### Updated images of mugs

In case anyone still has an opinion... which looks cooler? I am asking because no one seems to be answering! (Well it doesn't really concern anyone, but it is because I am stuck in the middle about which to choose.) The cost and everything as been sorted, we just need to pick one of the two... (by the way, the text is on the wrong side in the images but that can be changed).

Oh, yeah, I am actually revising algebra and ideals but because they stink really really badly I was drawn to this. Seriously--I hate cyclic subgroups and ideals seem to be generated by them and that leaves me perplexed. A cyclic subgroup is \lange a \rangle = {a^n | n is an integer}. Now we interpret a^n= a*a*..... *a and star is whatever binary operation the group has.

Yes, I'm probably sounding very dumb, but in rings since we have the group (R, +) do we take the bin. op in the ideal generated by a to be addition? But then GAH. Yes--this was the hole I was talking about. Ideals require that for a \in I (the ideal) and r \in R (the ring) ar and ra \in I. So ....

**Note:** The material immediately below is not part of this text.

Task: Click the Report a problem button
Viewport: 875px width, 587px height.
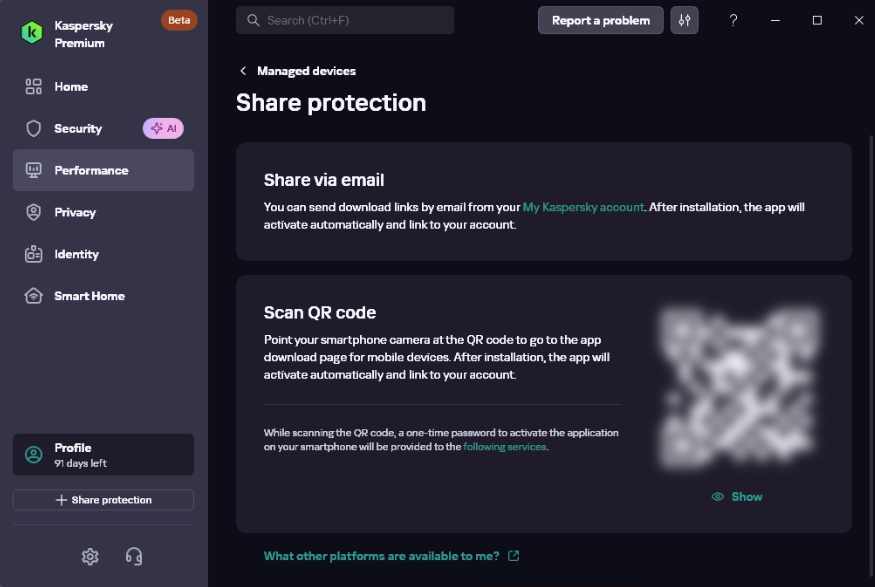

Something is not making sense. Did I mention that I don't like algebra that much any more?

## 1 comment:

Doh! Yes--I have banged my head on the wall, and you might want to bang my head too! (Big cheers for Prof. P for his prompt reply to my stupid email..) Parts of the email reply are below:

"The l/rangle notation is being used in two different contexts, with different meanings in each context.

In the context of groups it means the cyclic subgroup generated

by a (so all a^n).

In the context of rings it means the ideal generated by a (so all

expressions of the form r_1as_1+...+r_nas_n) - so not relating to a single binary operation in this case.

...in general regard this as a single notation for two

completely different things (and which applies depends on the

context - groups or rings)."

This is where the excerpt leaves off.